In King's Ransom, there is a trio of kidnappers, two men and a woman --- low-life semi-professional criminals who have teamed up and committed the crime solely for the money: they have no particular personal grudge against King. In High and Low, by contrast, the crime is committed by a pathological loner, a medical intern at a nearby hospital, who becomes obsessed with the class differences which keep him in his low-paid and squalid 'hell', while Mr Gondo lives in the splendor and comfort of his 'heavenly' mansion on the hills above. This kidnapper, Takeuchi, does have two accomplices, but they are completely nameless and faceless tools: people he uses for his purposes, then discards --- both are heroin addicts he has picked up off the streets of Yokohama, and, using his medical knowledge and access to heroin, arranges their death by overdose after their work is done.

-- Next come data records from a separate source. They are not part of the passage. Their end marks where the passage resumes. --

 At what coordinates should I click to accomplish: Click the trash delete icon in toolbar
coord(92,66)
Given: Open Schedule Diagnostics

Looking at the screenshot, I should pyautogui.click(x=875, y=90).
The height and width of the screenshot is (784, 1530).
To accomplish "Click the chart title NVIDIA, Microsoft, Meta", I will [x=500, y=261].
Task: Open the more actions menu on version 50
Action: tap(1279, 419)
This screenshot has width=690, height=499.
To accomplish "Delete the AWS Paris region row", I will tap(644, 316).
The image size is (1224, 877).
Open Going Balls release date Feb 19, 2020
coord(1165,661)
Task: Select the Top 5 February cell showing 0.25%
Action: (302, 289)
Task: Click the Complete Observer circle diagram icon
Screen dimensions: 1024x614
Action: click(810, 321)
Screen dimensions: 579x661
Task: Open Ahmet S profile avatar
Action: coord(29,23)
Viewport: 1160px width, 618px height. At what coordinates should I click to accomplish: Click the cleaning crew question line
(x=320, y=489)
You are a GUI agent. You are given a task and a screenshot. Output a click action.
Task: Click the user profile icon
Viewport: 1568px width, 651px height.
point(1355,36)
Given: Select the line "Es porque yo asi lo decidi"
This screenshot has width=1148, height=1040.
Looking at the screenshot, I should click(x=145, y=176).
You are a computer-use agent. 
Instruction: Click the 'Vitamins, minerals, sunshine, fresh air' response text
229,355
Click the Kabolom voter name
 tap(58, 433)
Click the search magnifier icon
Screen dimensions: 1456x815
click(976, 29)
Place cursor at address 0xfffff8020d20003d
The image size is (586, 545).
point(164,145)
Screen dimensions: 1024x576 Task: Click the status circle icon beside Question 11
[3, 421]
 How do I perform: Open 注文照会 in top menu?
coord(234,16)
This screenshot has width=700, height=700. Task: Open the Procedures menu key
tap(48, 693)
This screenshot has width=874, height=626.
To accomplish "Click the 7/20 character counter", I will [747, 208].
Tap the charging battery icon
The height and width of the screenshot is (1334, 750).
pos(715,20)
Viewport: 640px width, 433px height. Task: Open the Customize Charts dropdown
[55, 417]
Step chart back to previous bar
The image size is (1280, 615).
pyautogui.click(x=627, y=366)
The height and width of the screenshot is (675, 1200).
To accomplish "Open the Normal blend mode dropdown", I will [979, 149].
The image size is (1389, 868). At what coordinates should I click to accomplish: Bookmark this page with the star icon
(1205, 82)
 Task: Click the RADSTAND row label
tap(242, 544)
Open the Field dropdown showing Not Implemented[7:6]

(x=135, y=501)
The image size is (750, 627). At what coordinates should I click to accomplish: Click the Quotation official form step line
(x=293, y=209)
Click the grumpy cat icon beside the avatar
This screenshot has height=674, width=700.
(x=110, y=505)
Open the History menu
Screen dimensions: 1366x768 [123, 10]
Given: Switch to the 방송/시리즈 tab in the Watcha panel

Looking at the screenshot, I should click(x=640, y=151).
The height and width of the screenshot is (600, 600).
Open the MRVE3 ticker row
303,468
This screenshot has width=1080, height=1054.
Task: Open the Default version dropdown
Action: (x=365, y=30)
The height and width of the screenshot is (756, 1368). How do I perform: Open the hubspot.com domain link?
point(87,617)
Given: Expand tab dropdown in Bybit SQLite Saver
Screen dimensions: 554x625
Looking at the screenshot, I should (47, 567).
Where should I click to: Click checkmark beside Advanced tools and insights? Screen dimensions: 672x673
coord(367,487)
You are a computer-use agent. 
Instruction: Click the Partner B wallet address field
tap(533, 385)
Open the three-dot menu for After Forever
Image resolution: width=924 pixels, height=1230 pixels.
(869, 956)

In King's Ransom, Douglas King resolutely refuses to pay the ransom, but instead helps the police catch the main kidnapper. The boy is released during this process, but only because the other kidnappers have quarrelled amongst themselves and given away their location. As a result, King is able to complete his stock transaction and win control of the shoe company, in effect having his cake and eating it too.
By contrast, in High and Low, Gondo reluctantly agrees to pay the ransom, thereby securing the safe release of the boy, but the kidnapper remains at large. The remainder of the film details the police detective work, unaided by Gondo, which leads to the arrest of the kidnapper (not before he kills off his accomplices, however). The fact that Gondo has paid the ransom leads to the failure of his stock deal, the collapse of his finances, eviction from his house, and the loss of his possessions.
There is a twist in the tail of both stories, but quite different in each case :
Despite the fact that Gondo is ruined, the police, through dogged detective work, recover most of his money and, with public sympathy, he is able to start again, opening his own small shoe business. In a sense, he is now 'his own man' in a way that he never was before. The kidnapper Takeuchi, on the other hand, is unrepentant, and goes to the gallows (for he is given the death penalty) mocking and cursing Gondo.
In King's Ransom, by comparison, it is strongly implied that King's refusal to pay the ransom means that his 'come-uppance' and self-reckoning are yet to come: that his cold and selfish view of the world will one day have to change. Ironically, it is one of the kidnappers --- the woman --- who has a moral conversion, displaying an admirable humanity in attempting to be kind to the kidnapped boy, trying to help him escape, and, in the end, intentionally betraying the whereabouts of the boy to the police. And as with Gondo, this moral conversion is rewarded : the kidnapped boy refuses to give evidence against the kidnapper who was kind to him, allowing her and her husband to escape across the border.
All in all, one would have to say that, despite being an adaptation, High and Low is the tighter, more polished, and more sophisticated rendering. The McBain story seems somewhat unbalanced and dated by comparison.